▶ **TASK LIST**
(a) Answer these questions about the text on private streaming estimation, one answer per line, marked the same way.
(i) What kind of random matrix is used to project the frequency vector in the F2 method?
(ii) Against which prior work is the F2 result compared, and what kind of streams did that work handle?
(iii) How many private counters does the first distinct-elements estimator use per bucket?
(b) Write a continuation of the text on private streaming estimation, picking up after its last sentence.

For F2 estimation, the method is qualitatively similar but uses a Johnson–Lindenstrauss (JL) reduction. The frequency vector x_t is projected with a random Rademacher matrix A of dimension m×n, with m chosen to preserve ||x_t||_2^2 up to a (1±α) factor. The algorithm then privately tracks the reduced coordinates with continual counters and reconstructs an estimate of F2 from the projected norm. The paper proves that allowing a small multiplicative slack 1+η lets the additive error drop from the trivial Ω(T) sensitivity barrier to polylogarithmic in T, with dependence polylog(T,η,δ)/(ε^2 η^3) and space polylog(T)/η^2. The proof relies on the fact that the reduced representation is small enough that continual counting noise can be absorbed into the multiplicative tolerance.
Evaluation is entirely theoretical. The metrics are mixed error pairs (α,β), interpreted as Y_t/p - r ≤ Ŷ_t ≤ qY_t + s with pq=α and r+s=β, holding for all t with probability at least 1-γ. The main baselines are prior continual-release algorithms and lower bounds from [JKR+23], [CEM+25], and [EMM+23]. For distinct elements, the paper compares against the best-known purely additive upper bound ˜O(T^1/3) and the event-level lower bound ˜Ω(T^1/4), and notes that their mixed-error guarantee is better whenever the true distinct count is at most ˜O(T^1/3). For F2, they compare against [EMM+23], which only handled insertion-only streams. The paper also points out that in the sublinear-space regime, multiplicative error is unavoidable even without privacy, reinforcing that their use of multiplicative slack is not an artifact of privacy alone.
Technical innovations
- A private continual-release distinct-elements estimator based on min-hash style trailing-zero bucketing plus one private counter per bucket, turning a hard direct estimation problem into a collection of private counting problems.
- A second distinct-elements algorithm for general turnstile streams via hash-based domain reduction and collision detection, yielding polylogarithmic mixed error under event-level DP.
- A mixed-error perspective formalized as (α,β) continual estimation, used to bypass purely additive lower bounds that apply even when constant multiplicative error is not ruled out.
- A turnstile F2 estimator that combines a Johnson–Lindenstrauss projection with private continual counting to achieve 1+o(1) multiplicative error and polylog additive error.

▶ **INFORMATION SUPPLIED**
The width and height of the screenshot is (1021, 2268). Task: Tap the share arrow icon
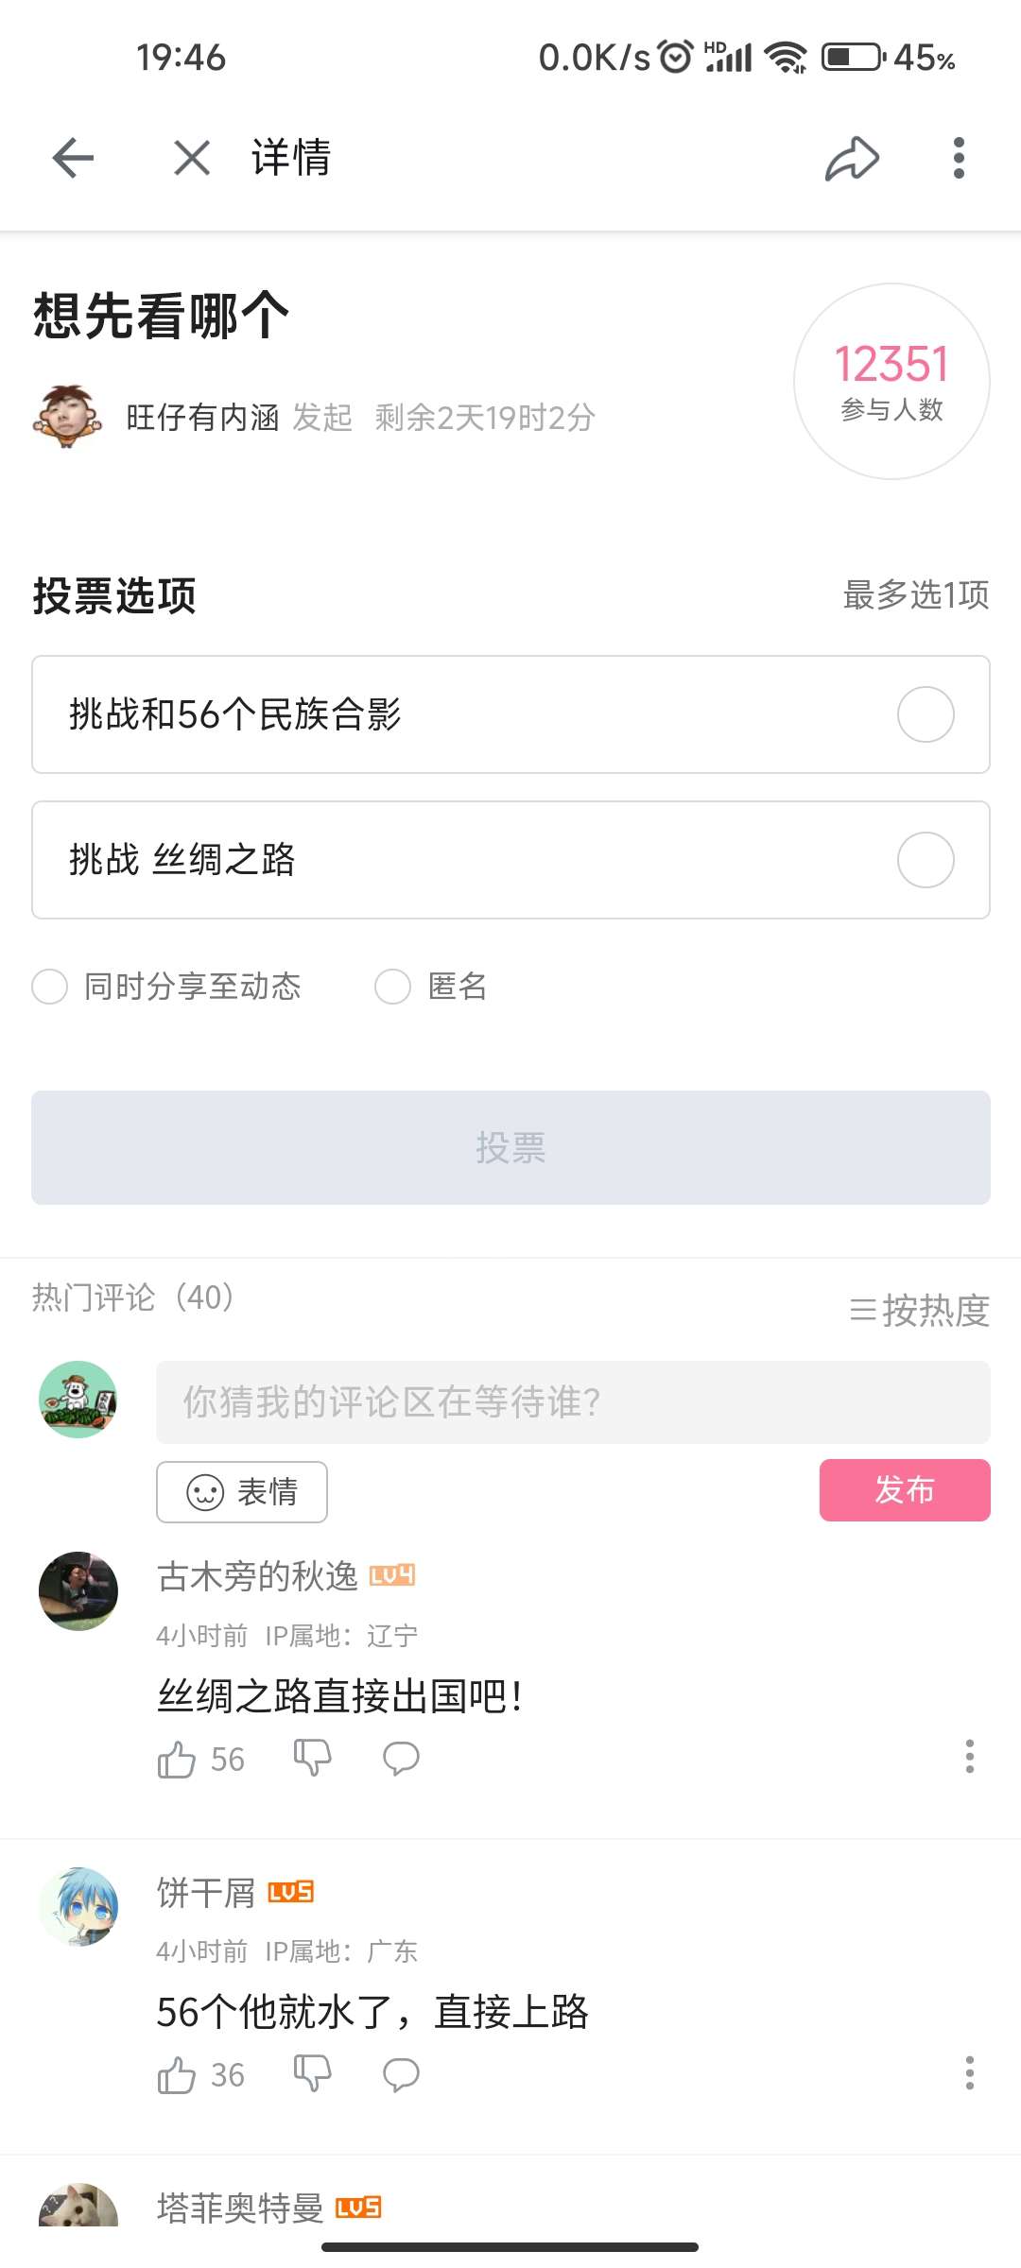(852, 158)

---

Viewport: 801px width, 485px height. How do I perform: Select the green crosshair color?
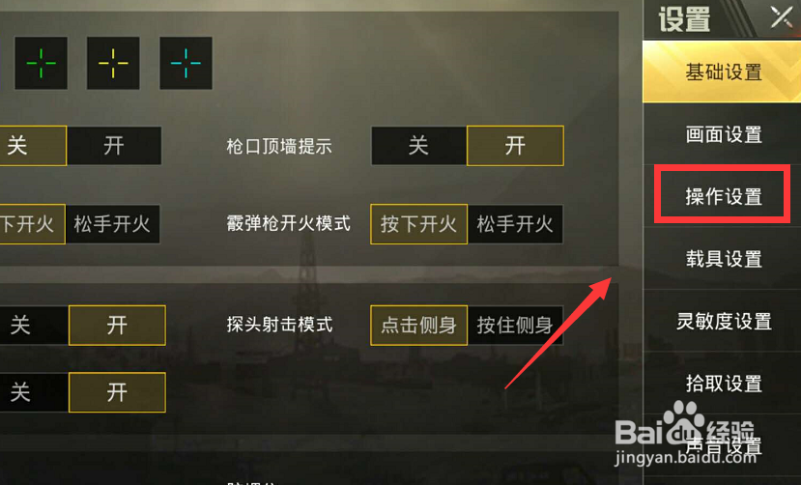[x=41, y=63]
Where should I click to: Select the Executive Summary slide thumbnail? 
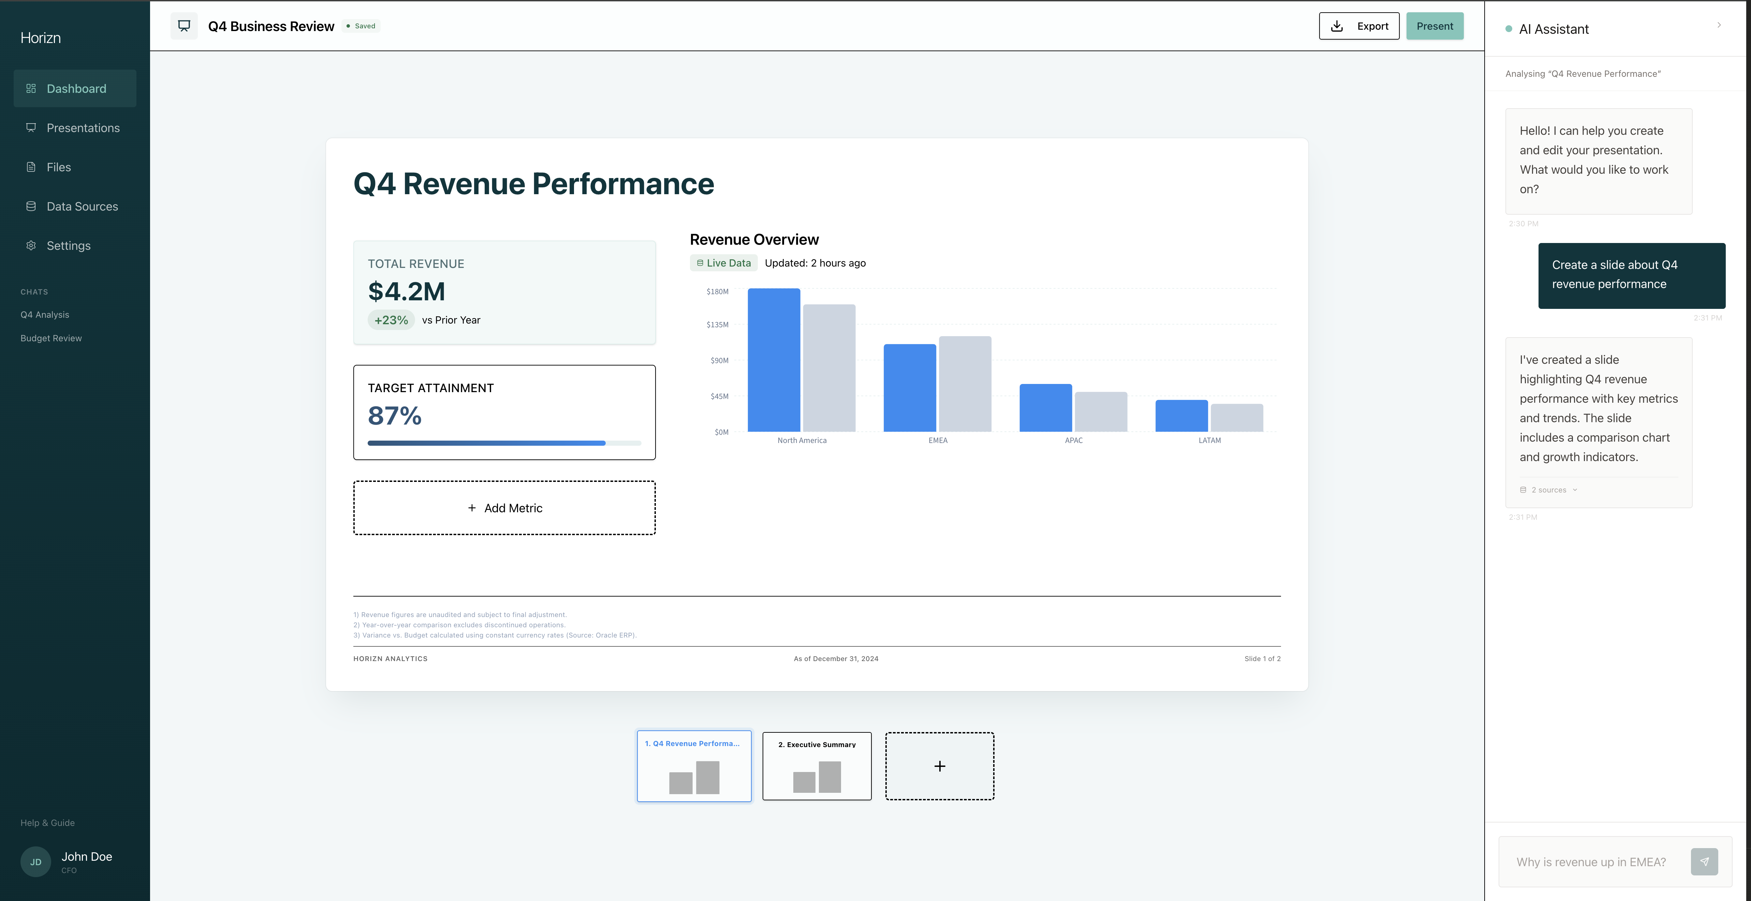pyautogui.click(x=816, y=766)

==

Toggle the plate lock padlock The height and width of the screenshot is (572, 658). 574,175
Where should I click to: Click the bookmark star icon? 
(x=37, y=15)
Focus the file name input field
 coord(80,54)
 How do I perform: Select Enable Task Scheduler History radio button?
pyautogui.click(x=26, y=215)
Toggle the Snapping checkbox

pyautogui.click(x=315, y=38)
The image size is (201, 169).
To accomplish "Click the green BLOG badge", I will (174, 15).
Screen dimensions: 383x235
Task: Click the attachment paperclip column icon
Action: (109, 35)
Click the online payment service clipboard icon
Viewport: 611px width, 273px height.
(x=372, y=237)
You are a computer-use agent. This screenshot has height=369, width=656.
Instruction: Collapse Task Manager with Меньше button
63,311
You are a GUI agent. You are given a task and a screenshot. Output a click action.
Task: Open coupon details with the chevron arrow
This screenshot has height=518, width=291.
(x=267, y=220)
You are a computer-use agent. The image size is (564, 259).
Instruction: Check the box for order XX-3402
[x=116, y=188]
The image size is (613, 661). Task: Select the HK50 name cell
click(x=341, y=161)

▶ **EXPECTED OUTPUTS**
(a)
(i) A random Rademacher matrix A of dimension m×n.
(ii) [EMM+23], which handled only insertion-only streams.
(iii) One private counter per bucket.

(b)
Baselines vs proposed
- [JKR+23] distinct elements lower bound: additive error = Ω(T^1/4) vs proposed: O(log^2 T / √ρ) additive and multiplicative error of the same order under Theorem 3.1
- [CEM+25] distinct elements upper bound: error = (1+η, ˜O_η(T^1/3)) vs proposed: (O(log^2 T / √ρ), O(log^2 T / √ρ)) for strict turnstile and (O(log^10 T), O(log^10 T)) for general turnstile
- [EMM+23] F2 insertion-only: error = (1+η, ˜O_η(log^7 T)) and space = O(log^2 T/η^2) vs proposed: (1+η, polylog(T,η,δ)/(ε^2 η^3)) and space = polylog(T)/η^2
- [JRSS23] recomputation-based turnstile distinct elements: error = (1, ˜O(T^1/3)) with linear space vs proposed: mixed-error polylog bounds with polylogarithmic space in the strict-turnstile algorithm
- [JKR+23] event-level distinct lower bound: additive error = ˜Ω(T^1/4) vs proposed: mixed multiplicative/additive polylog bounds
Limitations
- The best distinct-elements guarantee for general turnstile streams is still fairly weak in constants/exponents: Theorem 4.1 has O(log^10 T) multiplicative and additive error and poly(T) space, so the cleanest result is only for strict turnstile streams.
- The min-hash-style algorithm is restricted to strict turnstile streams; deletions that create negative frequencies break the direct bucket interpretation.
- The authors do not achieve constant multiplicative error for distinct elements; they explicitly identify a barrier where buckets cannot distinguish one heavy item from many singleton items.
- All results are worst-case theoretical guarantees with non-adaptive adversaries; there is no empirical validation, and no discussion of implementation stability under practical adversaries.
- The paper’s guarantees depend on the exact privacy accounting via zCDP-to-(ε,δ)-DP translation and on high-probability bounds for private counters; constants and practical utility are not characterized.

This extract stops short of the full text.